Introduction to Enthalpy of Reaction
| English | Chinese | Pinyin |
|---|---|---|
| enthalpy of reaction | 反应焓 | fǎn yìng hán |
Putting a number on the heat
- Every reaction gives off or takes in a definite amount of heat.
- We can label it with an exact value, in kilojoules.
- The sign tells you the direction; the size tells you how much.
- That single number is one of chemistry's most useful.
The enthalpy of reaction
- The enthalpy of reaction 反应焓 ($\Delta H_{rxn}$) is the heat at constant pressure.
- Negative means exothermic; positive means endothermic.
- It is usually quoted per mole of reaction.
A reaction with $\Delta H = -200\ \text{kJ}$ is...
A negative $\Delta H$ releases heat -- exothermic.
The enthalpy of reaction is the heat measured at constant ____.
$\Delta H$ is the heat at constant pressure.
A positive enthalpy of reaction means the reaction is endothermic.
Positive $\Delta H$ absorbs heat -- endothermic.
Thermochemical equations
- A thermochemical equation writes $\Delta H$ next to the reaction.
- Double the amounts and $\Delta H$ doubles too.
- Reverse the reaction and $\Delta H$ flips its sign.
Reversing a reaction changes its $\Delta H$ by...
The reverse reaction has the opposite $\Delta H$.
Scaling with amount
- $\Delta H$ scales with how much reacts.
- Half the moles gives half the heat.
- Always match the $\Delta H$ to the equation's coefficients.
Enthalpy scales with amount
Enthalpy of reaction is energy per mole, so the total heat is proportional to how much reacts.
If burning 1 mol releases $500\ \text{kJ}$, how much does burning 3 mol release (in kJ)?
$\Delta H$ scales with amount, so $3 \times 500 = 1500\ \text{kJ}$.
If a reaction of 2 mol releases $600\ \text{kJ}$, how much does 1 mol release (in kJ)?
Half the moles gives half the heat, so $600/2 = 300\ \text{kJ}$.

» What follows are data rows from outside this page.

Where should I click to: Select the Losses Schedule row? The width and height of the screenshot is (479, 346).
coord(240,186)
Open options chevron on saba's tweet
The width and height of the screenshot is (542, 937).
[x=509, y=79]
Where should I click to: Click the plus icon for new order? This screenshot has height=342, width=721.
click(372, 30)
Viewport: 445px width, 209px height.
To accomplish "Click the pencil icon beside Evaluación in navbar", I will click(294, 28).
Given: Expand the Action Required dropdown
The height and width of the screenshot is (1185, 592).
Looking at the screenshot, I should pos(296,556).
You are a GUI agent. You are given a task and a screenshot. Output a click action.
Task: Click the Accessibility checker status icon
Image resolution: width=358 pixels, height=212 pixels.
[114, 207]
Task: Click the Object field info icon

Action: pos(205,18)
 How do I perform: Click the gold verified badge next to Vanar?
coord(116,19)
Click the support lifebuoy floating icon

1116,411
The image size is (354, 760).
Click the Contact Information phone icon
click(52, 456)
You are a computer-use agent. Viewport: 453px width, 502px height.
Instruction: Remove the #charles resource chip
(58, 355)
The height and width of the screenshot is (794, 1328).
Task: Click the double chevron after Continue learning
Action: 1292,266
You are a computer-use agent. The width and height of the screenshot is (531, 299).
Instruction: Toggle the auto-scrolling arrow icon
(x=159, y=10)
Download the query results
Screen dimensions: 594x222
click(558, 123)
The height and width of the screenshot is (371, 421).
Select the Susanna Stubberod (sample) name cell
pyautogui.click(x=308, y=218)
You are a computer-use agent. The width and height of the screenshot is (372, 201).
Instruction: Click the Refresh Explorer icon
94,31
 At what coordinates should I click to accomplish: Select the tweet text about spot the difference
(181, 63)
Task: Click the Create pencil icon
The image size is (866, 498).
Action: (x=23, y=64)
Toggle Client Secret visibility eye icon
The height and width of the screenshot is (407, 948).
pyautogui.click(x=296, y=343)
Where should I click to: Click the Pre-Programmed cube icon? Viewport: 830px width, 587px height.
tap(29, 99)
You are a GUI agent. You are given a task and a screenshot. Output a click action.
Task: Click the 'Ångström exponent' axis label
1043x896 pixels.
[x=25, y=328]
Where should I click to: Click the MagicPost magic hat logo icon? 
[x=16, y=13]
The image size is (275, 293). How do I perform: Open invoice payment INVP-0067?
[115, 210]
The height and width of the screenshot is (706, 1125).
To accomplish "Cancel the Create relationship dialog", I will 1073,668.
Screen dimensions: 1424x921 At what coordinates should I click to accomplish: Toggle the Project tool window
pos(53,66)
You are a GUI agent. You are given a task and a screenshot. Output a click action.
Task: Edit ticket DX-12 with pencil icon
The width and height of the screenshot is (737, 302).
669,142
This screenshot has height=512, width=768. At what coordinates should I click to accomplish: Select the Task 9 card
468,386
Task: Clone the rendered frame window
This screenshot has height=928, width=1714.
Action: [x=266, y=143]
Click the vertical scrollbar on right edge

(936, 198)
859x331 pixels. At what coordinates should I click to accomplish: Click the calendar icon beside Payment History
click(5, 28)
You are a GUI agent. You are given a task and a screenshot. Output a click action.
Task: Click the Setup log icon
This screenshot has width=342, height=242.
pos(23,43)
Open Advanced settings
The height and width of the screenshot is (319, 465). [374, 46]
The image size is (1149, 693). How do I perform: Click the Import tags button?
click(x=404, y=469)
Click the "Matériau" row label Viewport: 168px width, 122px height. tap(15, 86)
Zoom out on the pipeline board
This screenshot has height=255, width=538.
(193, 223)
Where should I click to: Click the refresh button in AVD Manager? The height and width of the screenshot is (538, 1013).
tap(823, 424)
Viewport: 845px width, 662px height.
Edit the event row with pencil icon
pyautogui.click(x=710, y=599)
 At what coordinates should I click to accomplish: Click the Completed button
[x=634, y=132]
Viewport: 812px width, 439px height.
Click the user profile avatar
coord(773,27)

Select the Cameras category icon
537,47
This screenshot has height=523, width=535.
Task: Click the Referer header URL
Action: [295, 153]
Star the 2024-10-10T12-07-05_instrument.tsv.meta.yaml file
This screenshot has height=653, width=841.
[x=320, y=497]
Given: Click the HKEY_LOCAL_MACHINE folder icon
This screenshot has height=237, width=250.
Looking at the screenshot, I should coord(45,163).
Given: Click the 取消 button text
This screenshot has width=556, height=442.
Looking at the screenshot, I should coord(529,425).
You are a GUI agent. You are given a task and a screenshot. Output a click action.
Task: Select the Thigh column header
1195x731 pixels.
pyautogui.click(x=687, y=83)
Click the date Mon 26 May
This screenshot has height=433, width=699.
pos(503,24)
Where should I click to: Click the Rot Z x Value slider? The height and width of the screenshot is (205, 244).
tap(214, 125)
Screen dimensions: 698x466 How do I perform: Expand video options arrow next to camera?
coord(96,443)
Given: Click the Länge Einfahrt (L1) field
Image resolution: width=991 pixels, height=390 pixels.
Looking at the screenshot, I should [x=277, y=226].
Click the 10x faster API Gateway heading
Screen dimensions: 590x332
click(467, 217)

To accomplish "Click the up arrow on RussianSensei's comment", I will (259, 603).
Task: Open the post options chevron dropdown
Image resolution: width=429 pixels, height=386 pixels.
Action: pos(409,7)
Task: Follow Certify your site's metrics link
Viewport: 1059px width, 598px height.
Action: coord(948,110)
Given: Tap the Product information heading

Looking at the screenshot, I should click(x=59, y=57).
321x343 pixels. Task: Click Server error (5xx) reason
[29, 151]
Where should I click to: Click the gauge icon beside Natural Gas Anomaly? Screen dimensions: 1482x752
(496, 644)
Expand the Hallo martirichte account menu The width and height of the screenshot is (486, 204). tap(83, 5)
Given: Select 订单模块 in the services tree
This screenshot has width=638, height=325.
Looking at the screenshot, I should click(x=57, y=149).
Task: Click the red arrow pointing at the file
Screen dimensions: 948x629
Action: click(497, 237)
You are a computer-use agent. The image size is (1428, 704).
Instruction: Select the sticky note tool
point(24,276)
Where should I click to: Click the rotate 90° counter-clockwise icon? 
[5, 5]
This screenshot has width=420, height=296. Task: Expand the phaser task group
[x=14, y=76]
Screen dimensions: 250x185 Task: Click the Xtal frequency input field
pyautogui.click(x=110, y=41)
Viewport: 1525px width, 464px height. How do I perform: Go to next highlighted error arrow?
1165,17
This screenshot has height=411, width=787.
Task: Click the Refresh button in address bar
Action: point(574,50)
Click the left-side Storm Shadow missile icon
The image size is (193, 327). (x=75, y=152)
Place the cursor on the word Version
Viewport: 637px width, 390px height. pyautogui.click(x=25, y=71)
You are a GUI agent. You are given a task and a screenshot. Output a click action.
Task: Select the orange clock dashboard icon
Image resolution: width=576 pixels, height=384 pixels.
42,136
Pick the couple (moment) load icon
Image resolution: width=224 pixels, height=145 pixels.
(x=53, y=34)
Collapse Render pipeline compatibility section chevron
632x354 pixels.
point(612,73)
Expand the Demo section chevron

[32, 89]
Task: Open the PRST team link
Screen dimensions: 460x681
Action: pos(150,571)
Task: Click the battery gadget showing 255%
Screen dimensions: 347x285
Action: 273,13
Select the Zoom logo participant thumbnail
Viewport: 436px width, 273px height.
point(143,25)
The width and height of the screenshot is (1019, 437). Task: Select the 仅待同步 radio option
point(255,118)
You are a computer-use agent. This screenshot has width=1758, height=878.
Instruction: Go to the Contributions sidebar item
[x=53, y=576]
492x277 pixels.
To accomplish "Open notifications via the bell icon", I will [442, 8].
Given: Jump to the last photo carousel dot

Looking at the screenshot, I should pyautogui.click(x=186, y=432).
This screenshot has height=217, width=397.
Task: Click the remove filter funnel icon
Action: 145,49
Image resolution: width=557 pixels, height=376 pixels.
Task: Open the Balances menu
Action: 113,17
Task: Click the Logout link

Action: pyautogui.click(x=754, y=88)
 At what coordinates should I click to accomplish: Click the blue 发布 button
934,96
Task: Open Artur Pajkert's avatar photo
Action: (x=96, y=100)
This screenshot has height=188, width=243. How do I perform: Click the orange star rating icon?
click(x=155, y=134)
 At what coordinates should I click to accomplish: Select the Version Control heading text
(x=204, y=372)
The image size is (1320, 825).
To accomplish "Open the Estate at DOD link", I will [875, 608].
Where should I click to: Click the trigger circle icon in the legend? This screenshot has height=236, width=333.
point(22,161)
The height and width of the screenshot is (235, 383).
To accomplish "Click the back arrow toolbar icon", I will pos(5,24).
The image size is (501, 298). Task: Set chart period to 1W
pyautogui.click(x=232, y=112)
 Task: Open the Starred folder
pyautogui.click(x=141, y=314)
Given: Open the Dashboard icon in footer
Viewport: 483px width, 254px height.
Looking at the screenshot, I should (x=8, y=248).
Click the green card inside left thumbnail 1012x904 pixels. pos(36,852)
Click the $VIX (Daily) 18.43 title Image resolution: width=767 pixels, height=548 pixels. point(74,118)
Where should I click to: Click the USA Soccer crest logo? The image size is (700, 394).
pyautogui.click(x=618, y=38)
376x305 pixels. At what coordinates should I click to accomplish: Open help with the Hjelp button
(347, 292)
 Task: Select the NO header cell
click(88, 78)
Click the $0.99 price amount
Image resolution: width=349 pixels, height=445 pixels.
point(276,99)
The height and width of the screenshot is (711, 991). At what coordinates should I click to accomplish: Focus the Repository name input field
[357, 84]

$\text{CH}_4 + 2\text{O}_2 \to \text{CO}_2 + 2\text{H}_2\text{O}$, with $\Delta H = -890\ \text{kJ}$.
- Burning 1 mol of methane releases $890\ \text{kJ}$.
- Burning 2 mol releases $2 \times 890 = 1780\ \text{kJ}$.
$\Delta H$ scales with amount -- double the moles, double the heat. Reversing a reaction flips the sign of $\Delta H$. And a negative $\Delta H$ means heat is released (exothermic); a common slip is to read the sign backwards.
The enthalpy of reaction $\Delta H_{rxn}$ is the heat at constant pressure -- negative for exothermic, positive for endothermic, quoted per mole. In a thermochemical equation it scales with the amounts and flips sign when the reaction is reversed.